The road home
A week ago today, my new colleague and I kept our 9 am appointment. So did the gentlemen we were supposed to meet. They had been in their offices. Only there was no receptionist to let us in. Today we finally met, as if there had never been a Black Tuesday.
It almost feels inappropriate to discuss business after the events of last week. Everyone in my industry has been affected in some way. One contact called me from Houston to ask if I had heard anything. Another friend called me from Singapore just to hear my voice. The sharing of this so-called "complicated grief" brings even strangers closer together. The people who I correspond with by e-mail or the rare phone call are now human beings with emotions. And these emotions take time to heal.
On the island of Manhattan itself, an inexplicable tension exists. I feel it when I'm in the subway or on the sidewalks dwarfed by the skyscrapers. Under the clear blue skies, all of New York City is mourning.

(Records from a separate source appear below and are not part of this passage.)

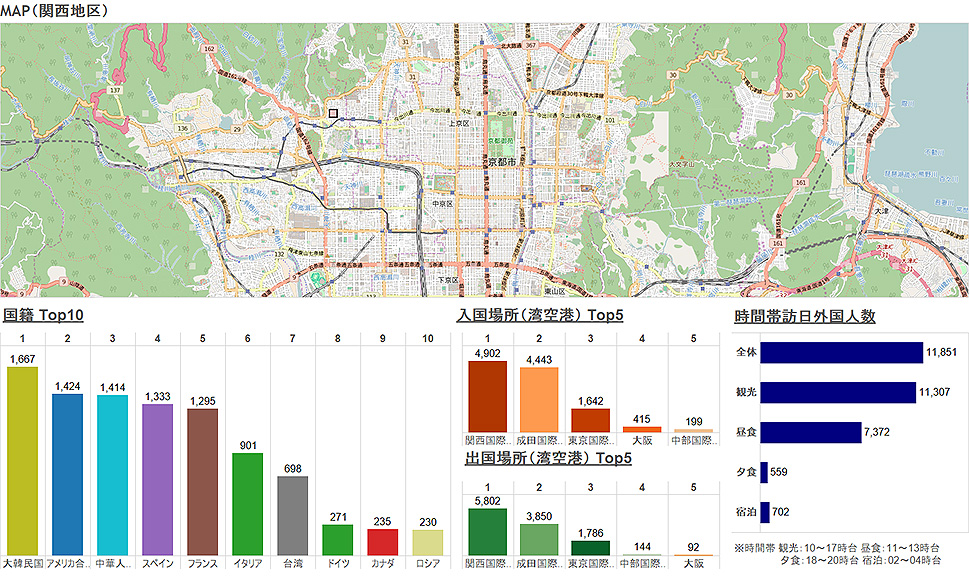Click the black square marker on the map
This screenshot has height=583, width=969.
pyautogui.click(x=334, y=115)
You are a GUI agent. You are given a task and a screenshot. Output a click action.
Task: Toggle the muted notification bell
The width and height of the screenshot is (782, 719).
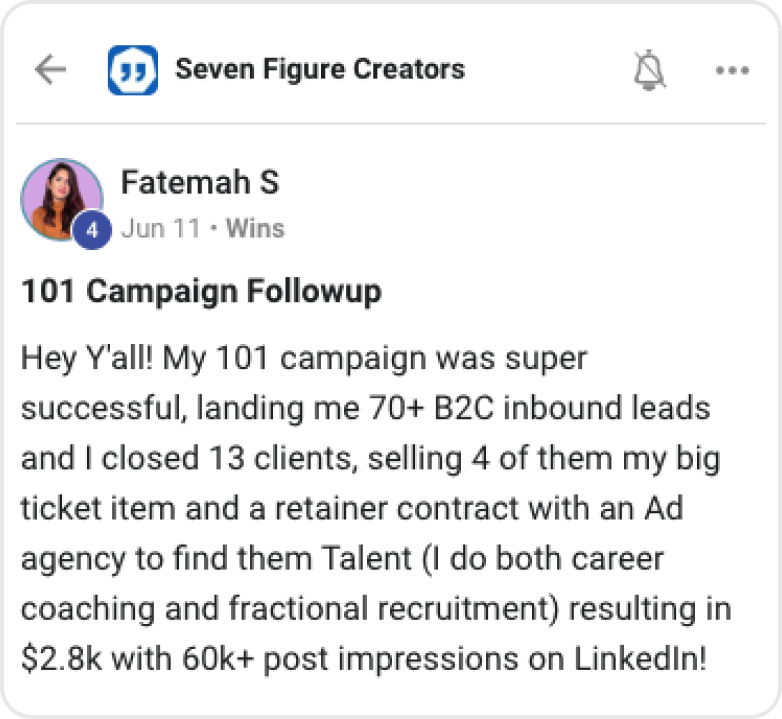(x=650, y=70)
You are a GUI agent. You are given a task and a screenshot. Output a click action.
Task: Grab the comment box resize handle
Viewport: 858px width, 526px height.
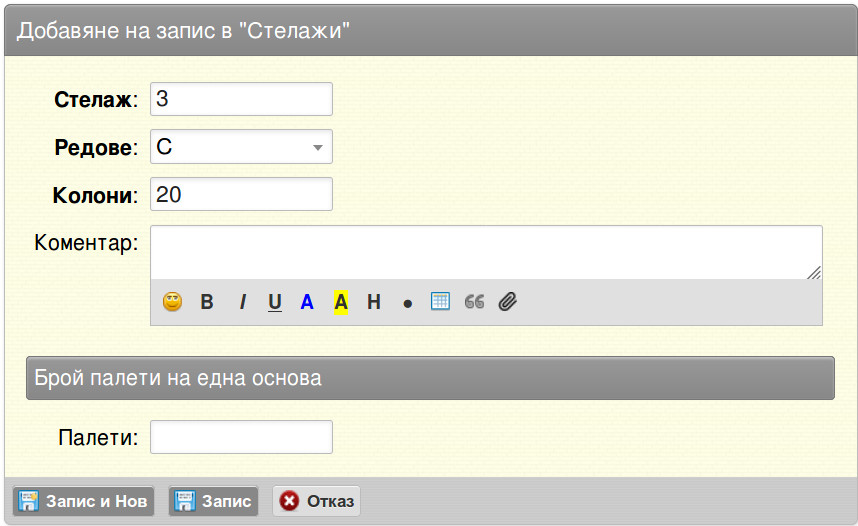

The momentum of my consecutive meetings and the need to get to Newark Airport an hour early urged me on. From Penn Station New York, I took the New Jersey Transit to the first stop - Penn Station Newark. Four dollars put me on the bus direct to the airport.

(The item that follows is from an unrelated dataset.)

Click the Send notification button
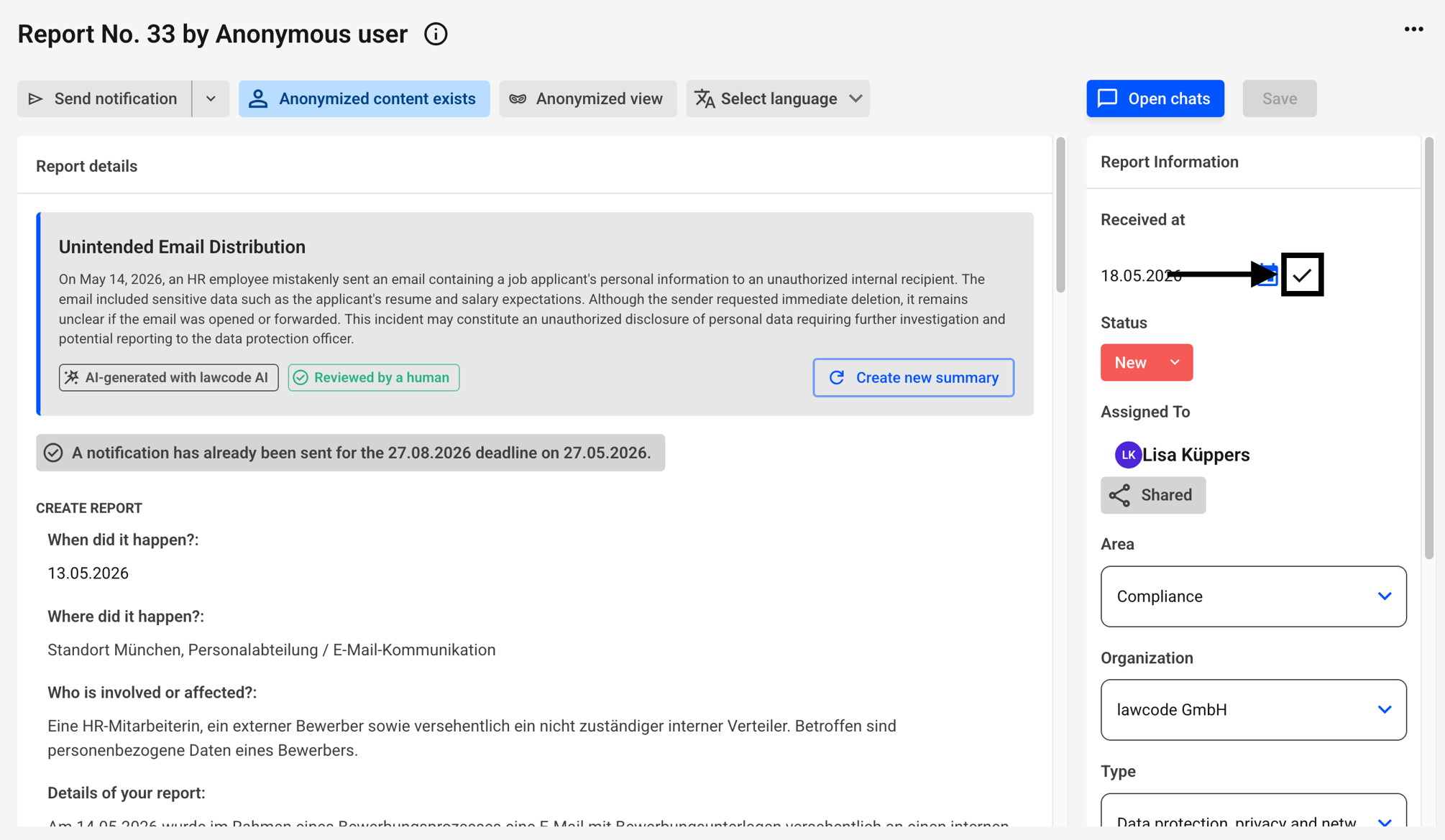 104,98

The check-in process was longer than usual - not because of the extra security. The immediate layoff of thousands of airline staff is noticeable. There was only one agent to check in the premium economy passengers. It would have been faster to fly economy class in this instance. Having checked in my bags, I scanned the magazine section of the airport shop and bought everything I could find on last week's terrors.
The flight was not full. Except for the call for special donations for the New York disaster relief fund, you couldn't tell anything extraordinary happened the week before. I fell into a much-needed light sleep. In six hours, I might be able to shed the horrible memories of the attacks on America. But I doubt my attitude towards life would remain the same.